What you are asked to do> Every line of the material below that holds the string "avatar" should be copied.

Data shown>
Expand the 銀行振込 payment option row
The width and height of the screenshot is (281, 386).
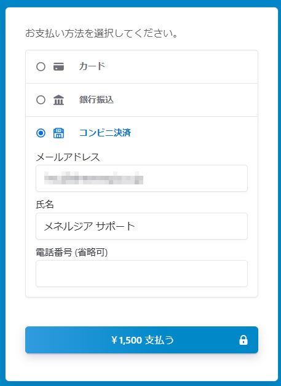click(141, 100)
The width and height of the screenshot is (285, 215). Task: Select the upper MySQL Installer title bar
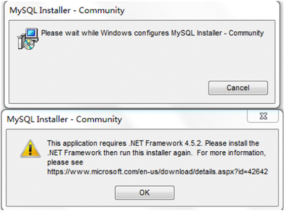click(142, 10)
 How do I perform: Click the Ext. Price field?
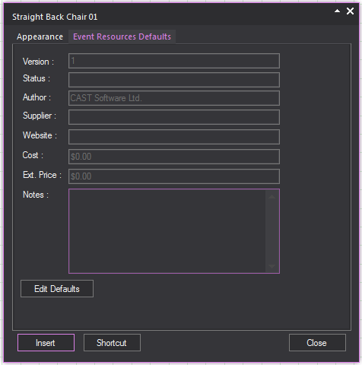click(174, 176)
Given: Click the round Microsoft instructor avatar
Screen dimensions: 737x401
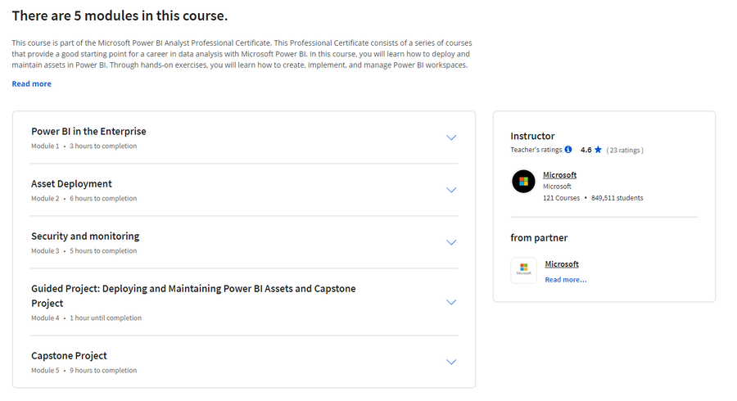Looking at the screenshot, I should click(523, 181).
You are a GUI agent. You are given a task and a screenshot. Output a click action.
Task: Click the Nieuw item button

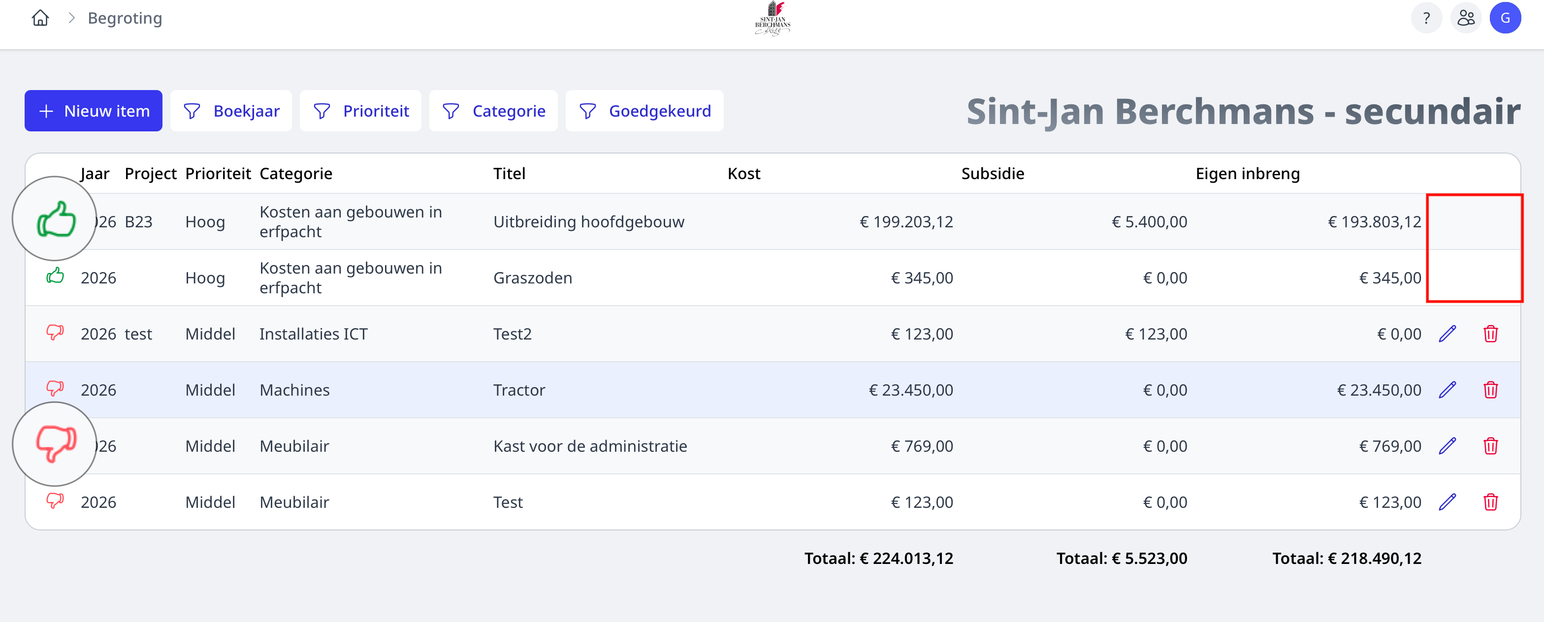[x=94, y=111]
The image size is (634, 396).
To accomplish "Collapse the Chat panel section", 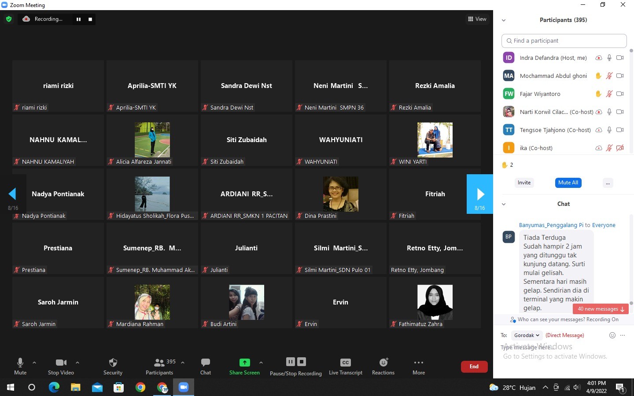I will point(504,204).
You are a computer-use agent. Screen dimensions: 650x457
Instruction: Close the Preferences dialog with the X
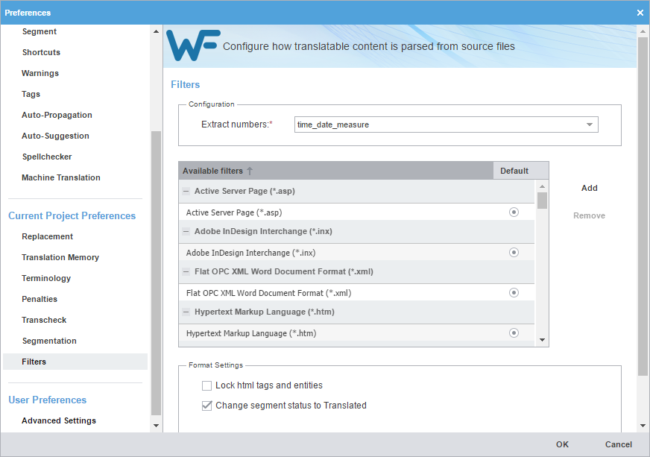click(x=640, y=13)
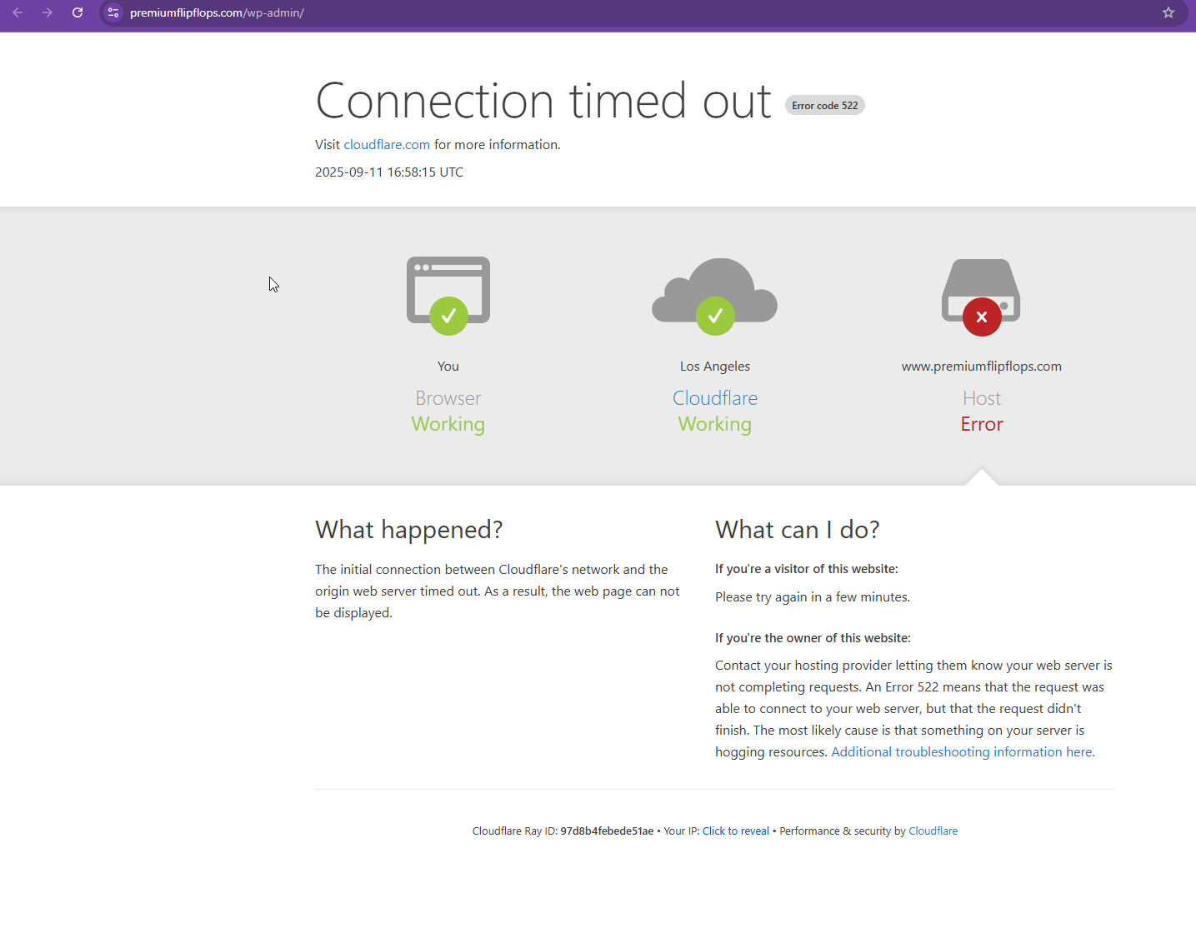Bookmark this page with the star

click(1168, 12)
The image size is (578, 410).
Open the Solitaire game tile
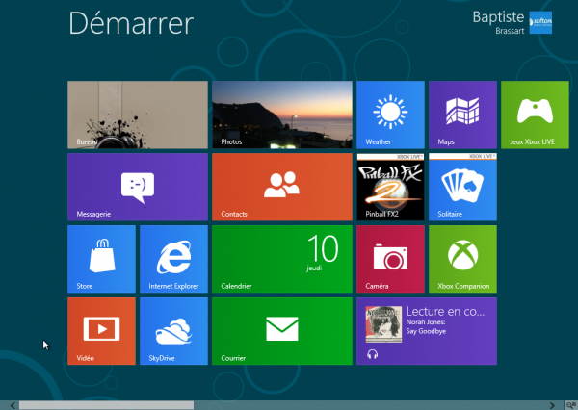coord(462,187)
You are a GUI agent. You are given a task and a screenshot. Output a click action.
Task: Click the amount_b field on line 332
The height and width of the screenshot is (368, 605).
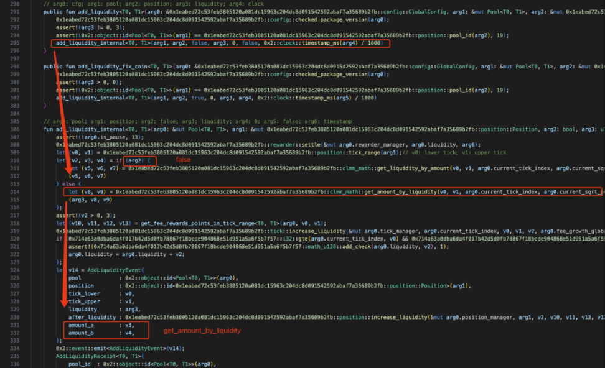pyautogui.click(x=81, y=333)
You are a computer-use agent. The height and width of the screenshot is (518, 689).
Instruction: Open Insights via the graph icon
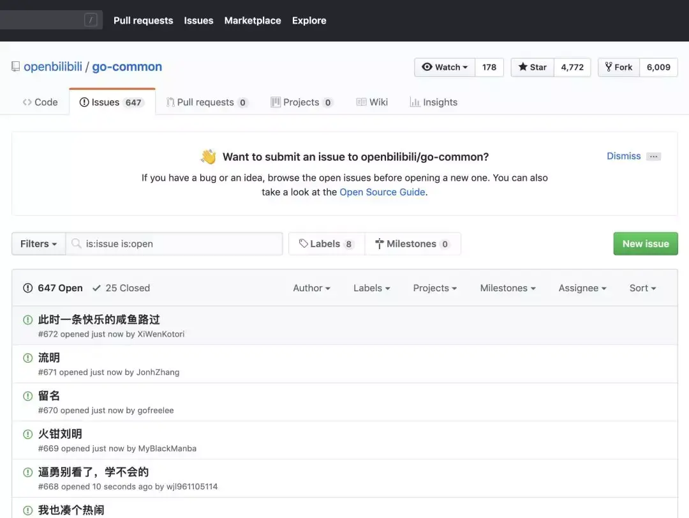414,102
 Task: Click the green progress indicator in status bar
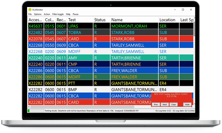(28, 111)
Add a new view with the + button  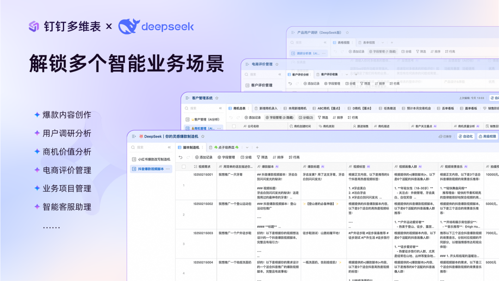[x=256, y=147]
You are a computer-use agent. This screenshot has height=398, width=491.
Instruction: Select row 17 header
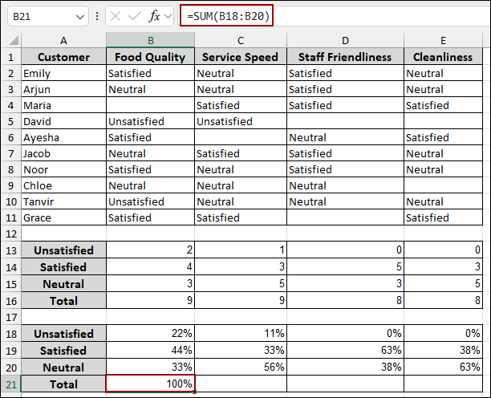tap(10, 317)
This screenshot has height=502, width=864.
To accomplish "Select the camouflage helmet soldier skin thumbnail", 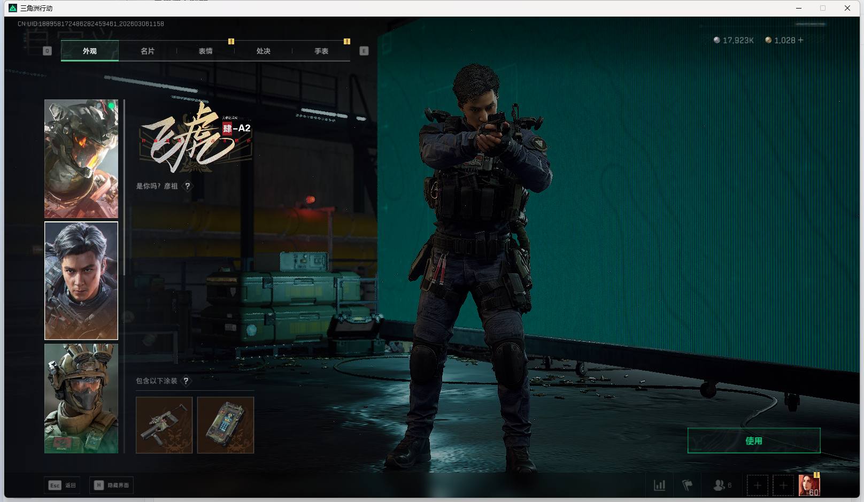I will (x=81, y=398).
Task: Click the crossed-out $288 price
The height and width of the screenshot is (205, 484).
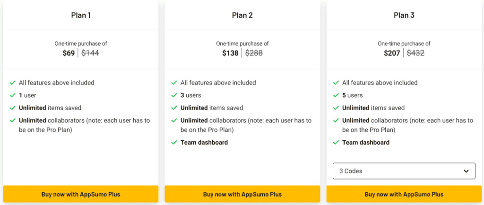Action: click(x=254, y=53)
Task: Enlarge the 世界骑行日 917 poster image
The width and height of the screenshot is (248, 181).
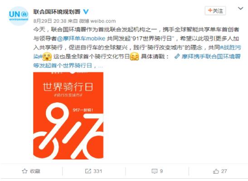Action: (x=68, y=116)
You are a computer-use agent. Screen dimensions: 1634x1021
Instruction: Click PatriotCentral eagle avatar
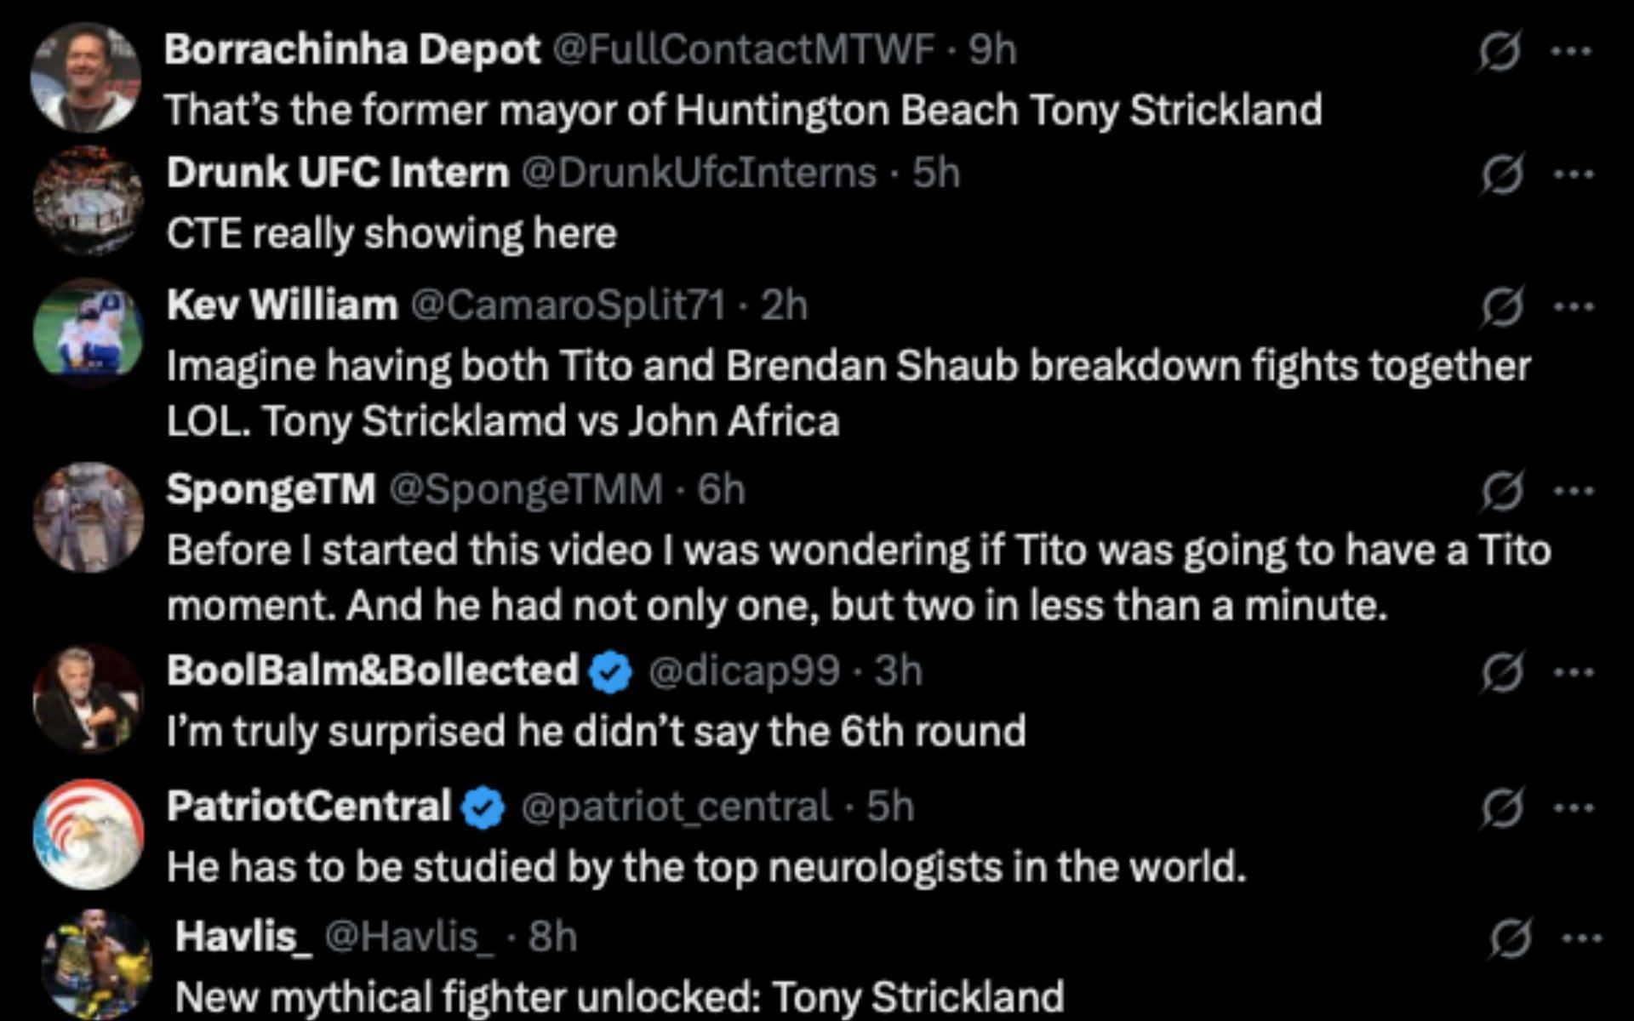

Task output>
Given: Click the round Microsoft instructor avatar
Instruction: Click PatriotCentral eagle avatar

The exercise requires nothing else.